An Intelligent System With Reduced Readout Power and Lightweight CNN for Vision Applications

Published: 01 Jan 2024, Last Modified: 19 Jul 2025IEEE Trans. Circuits Syst. Video Technol. 2024EveryoneRevisionsBibTeXCC BY-SA 4.0
Abstract: An always-on intelligent system comprising of an image sensor requires continuous functioning of each pixel. This includes sensing the illumination content of the scene and also the conversion of the analog values into their digital representations. Therefore, power consumption during analog to digital conversion and computational cost at the image sensor module become critical while designing a system that is always-on and incorporates intelligence near the sensor module. This work focuses on the inherent property of the ADC for converting the analog pixel values to digital values by taking a defined number of analog-to-digital converter (ADC) cycles. The design factors considered are 1) Power saving due to reduced ADC conversion cycles for each pixel; 2) The reduced bit-precision of the processing unit to reduce hardware cost; 3) The dataflow design through hls4ml, which produces parallel computational modes for low latency CNN architectures. The proposed work implements two lightweight CNN models with reduced parameters as compared to the original architectural models of VGG16 (like) and SqueezeNet (like) which are trained in Qkeras and deployed on Zynq UltraScale+ MPSoC board. In addition, the design pipeline is validated on the MobileNetV2 and GhostNet architectures to demonstrate its generalization ability.

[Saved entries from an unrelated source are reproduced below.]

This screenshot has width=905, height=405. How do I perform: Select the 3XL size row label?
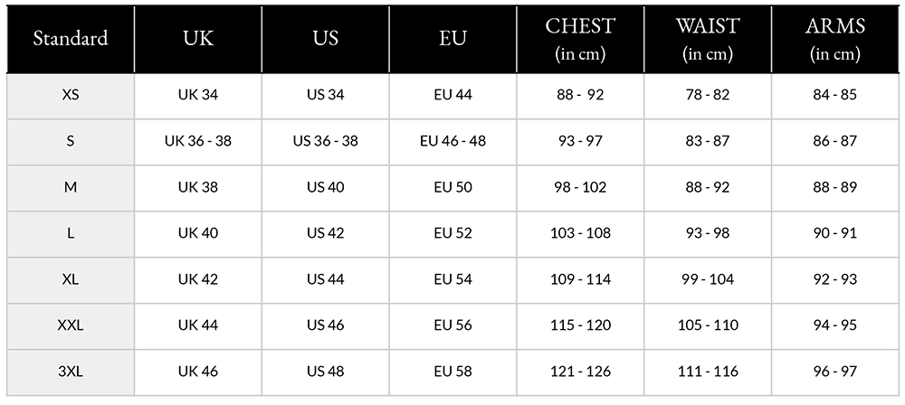pos(71,372)
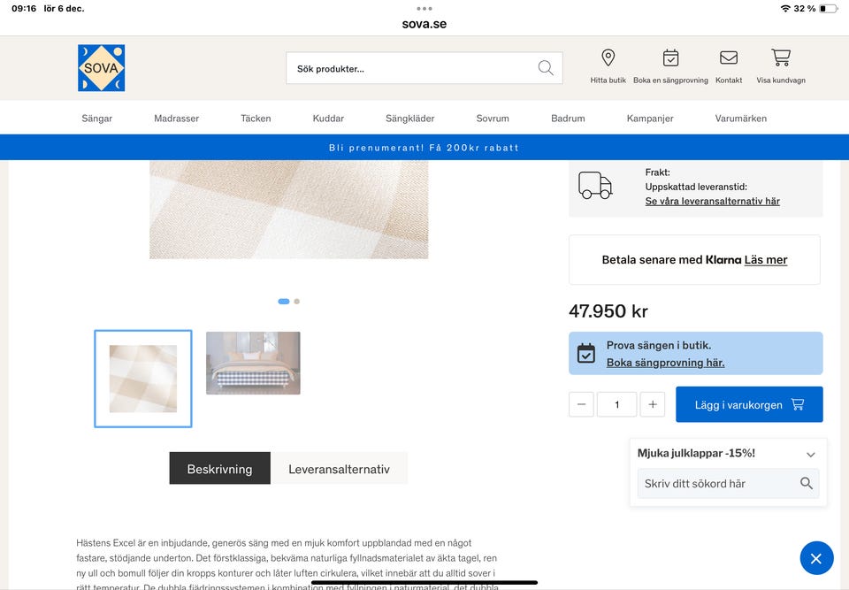
Task: Open the Madrasser navigation menu
Action: 176,118
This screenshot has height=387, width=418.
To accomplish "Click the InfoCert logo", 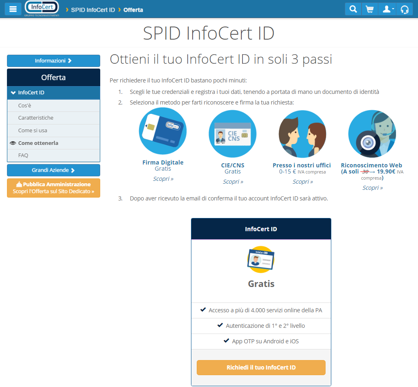I will coord(41,8).
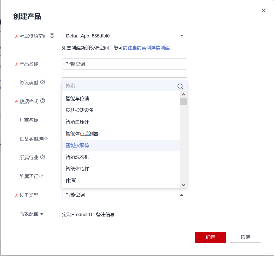The width and height of the screenshot is (274, 256).
Task: Select the 智能按摩椅 list option
Action: click(x=77, y=145)
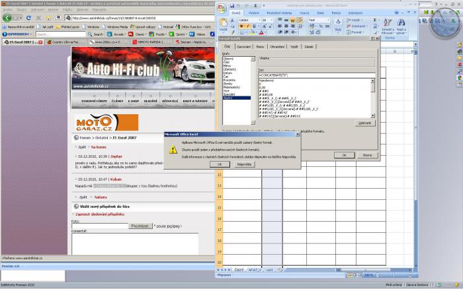The height and width of the screenshot is (289, 463).
Task: Click the browser back arrow button
Action: (x=7, y=18)
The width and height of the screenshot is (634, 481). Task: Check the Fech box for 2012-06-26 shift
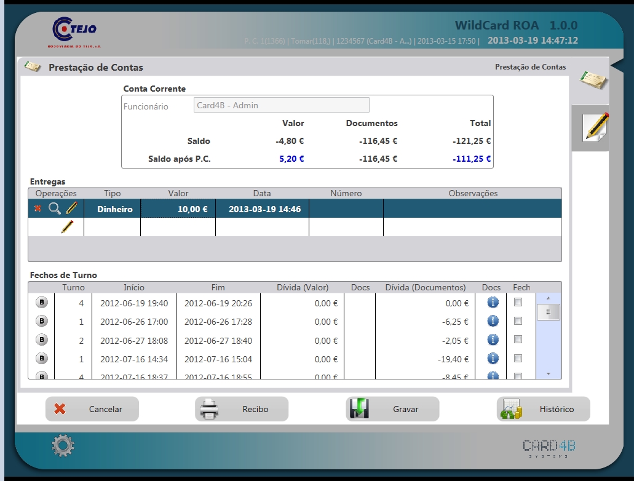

A detailed analysis shows that limiting the number of ADC bits from 8 to 4 reduces the mean accuracy merely from 50.3 to 49.17 for VGG16 (like) and 67.83 to 67.80 for SqueezeNet (like) model, however, the readout power is significantly reduced from 140.45 mW to 7.7 mW for STL-10 dataset with $96\times96$ image resolution. Additional experiments are conducted with CIFAR-10 and mini-ImageNet datasets for classification and with Oxford-IIIT Pet Dataset for segmentation. The proposed work, thus, provides empirical evidence that a reasonable performance for intelligent vision tasks with power saving can be achieved by tuning CNN models to work with reduced ADC bit precision.